Methods
A round-shaped wound was created in the monolayers of rabbit gastric epithelial cells and the wound restitution was monitored by measuring the speed of cell migration. The degree of cellular apoptosis (Tunel, index%=positive cell numer/total cell number) was assessed using Becton-Dickinson FACScan flow cytometry. The monolayers were incubated with or without NO-donor sodium nitroprusside (SNP, 300mM).
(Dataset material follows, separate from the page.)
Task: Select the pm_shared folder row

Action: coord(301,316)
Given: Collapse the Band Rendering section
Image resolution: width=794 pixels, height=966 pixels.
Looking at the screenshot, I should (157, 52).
The potential role of cGMP as a second messenger of NO was investigated using 8-Br-cGMP. In order to assess whether the effects of NO are mediated by its reaction with superoxide (O₂^.-), yielding peroxynitrite (ONOO^-)₃, we studied the effects of O₂^.- sources diethylthiocarbamate (DDC, superoxide dismutase inhibitor) and pyrogallol (PG, an O"d2^.- generator) with or without SNP. We further studied the effects of O₂^.- scavengers allopurinol (AP, an inhibitor of xantine oxidase), and superoxide dismutase (SOD, catalyzes O₂^.- to H₂O₂) together with catalase (C, eliminates H₂O₂) with or without of SNP.

Results
Retardation of wound healing caused by SNP was enhanced by DDC and PG, and ameliorated by O₂^.- scavengers AP and SOD+C (Table 1). 8-Br-cGMP had no significant effect on wound restitution (cell migration (mm/24 h) 546±16 vs. 440±68, and apoptosis index % 8.2±3.4 vs. 9.4±2.4 in cGMP and controls, respectively).
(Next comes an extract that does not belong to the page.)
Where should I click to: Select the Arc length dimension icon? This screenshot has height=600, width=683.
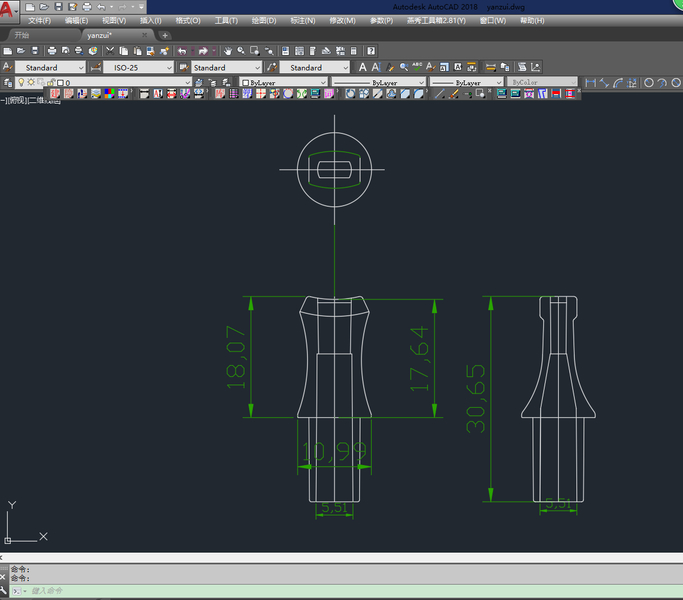click(x=618, y=82)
The migration speed in the controls, SNP, SNP+DDC, SNP+PG, SNP+SOD and SNP+AP groups were 440±68 357±90* 232±99*§ 52±95*§ 406±90*§ and 388±88*(mm/24 h), consecutively, and the apoptosis index (%/24 h) 9±2 23±4* 23±2* 31±7*§ 15±5*§ and 15±3*, consecutively (*p< 0.001 as compared to controls, §p< 0.001 as compared to SNP, N=6 each).

Conclusions
SNP retards gastric restitution by inhibiting cell migration and inducing cellular apoptosis. These effects are not mediated by cGMP, but (ONOO^-)₃ or its derivatives may contribute to this process.